• PROBLEM DETAILS: From the line containing "Task: Select balloon" to the last line of the listing, transcribe exactly and add nothing else; keep both ends and omit pictures.

══ DATA FOR REVIEW

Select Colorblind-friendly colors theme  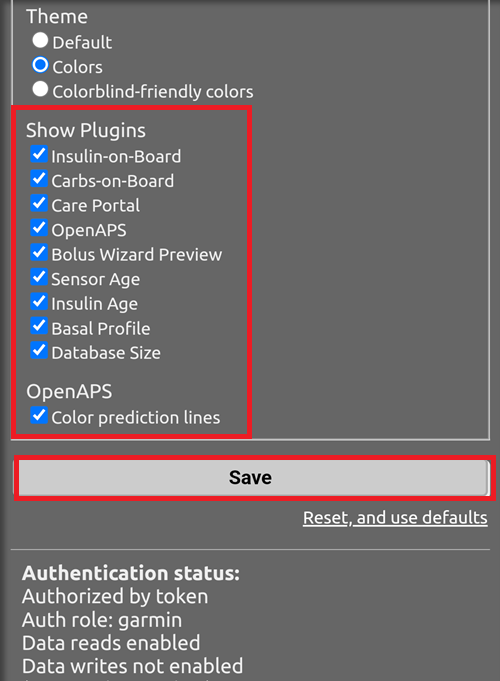(40, 89)
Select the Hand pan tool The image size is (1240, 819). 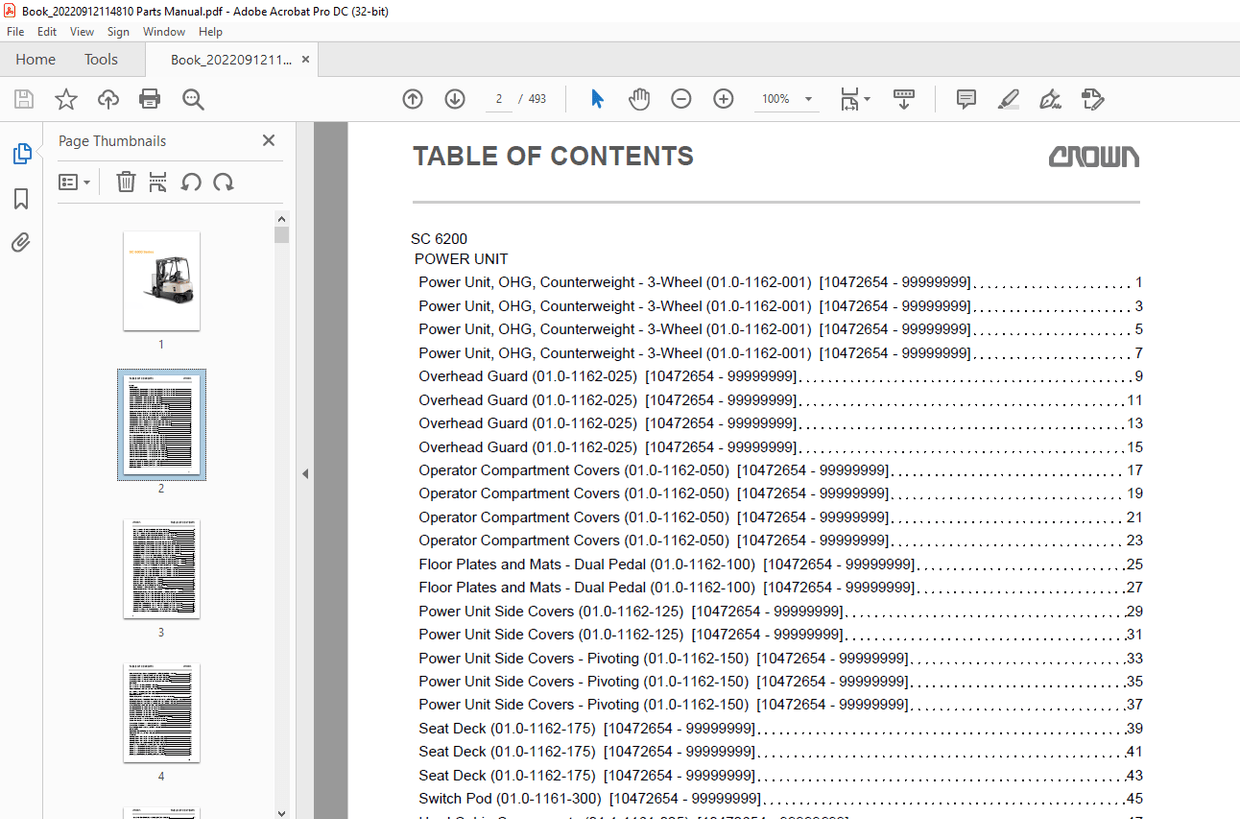[639, 99]
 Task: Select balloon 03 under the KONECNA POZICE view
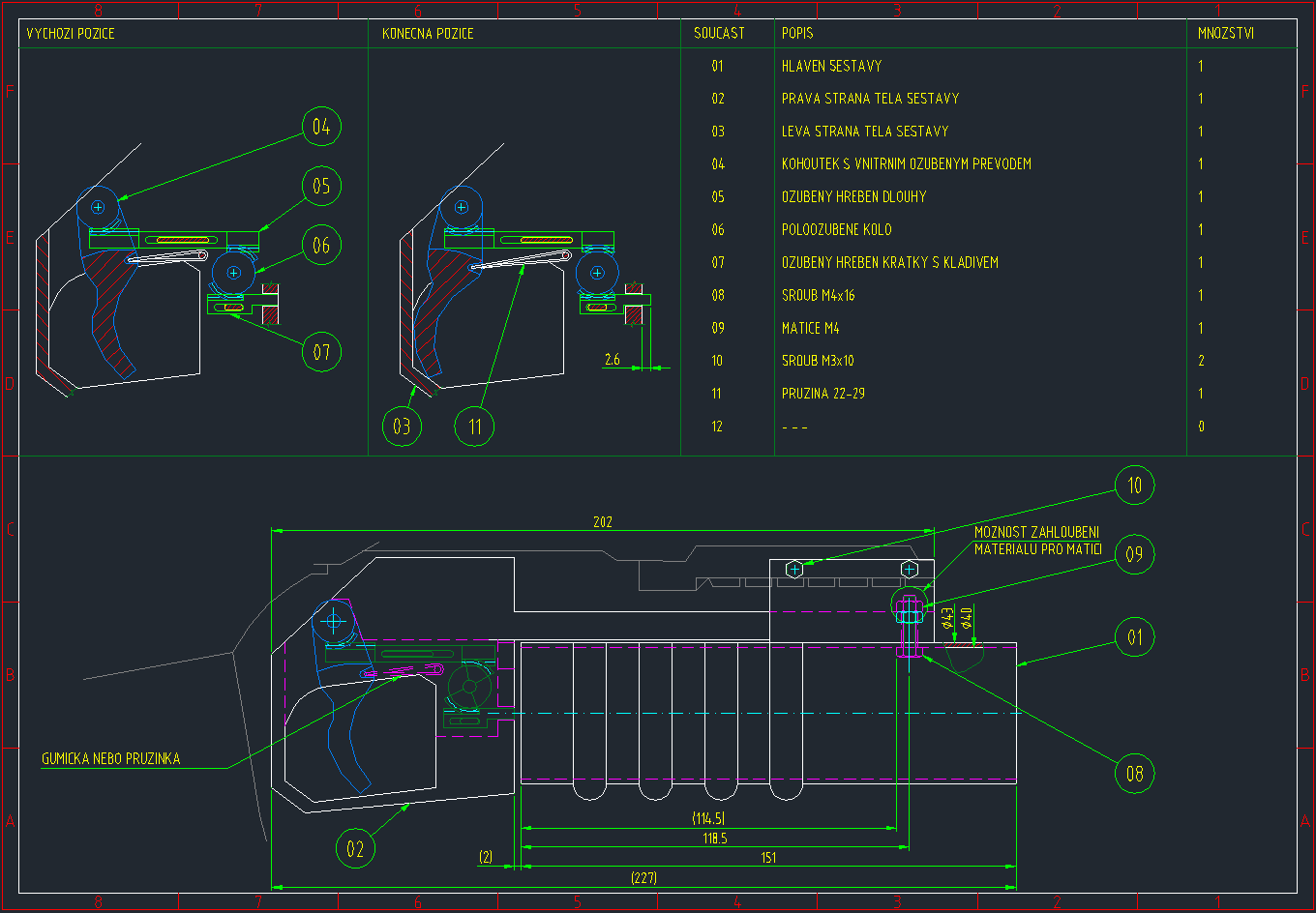pyautogui.click(x=402, y=427)
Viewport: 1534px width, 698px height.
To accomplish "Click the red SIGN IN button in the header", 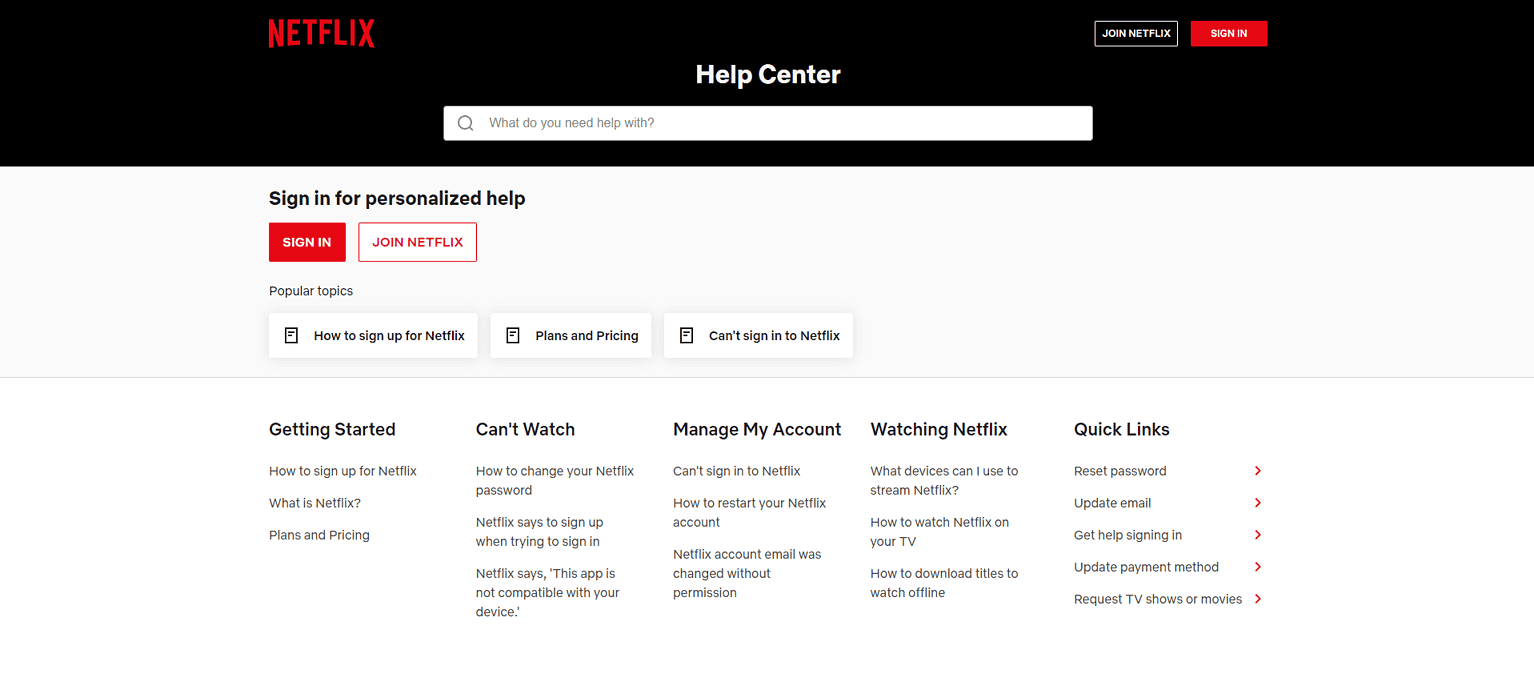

════

• SOLUTION TO THE EXERCISE:
 Task: Select balloon 03 under the KONECNA POZICE view
pyautogui.click(x=402, y=427)
Viewport: 1534px width, 698px height.
To accomplish "Click the red SIGN IN button in the header", 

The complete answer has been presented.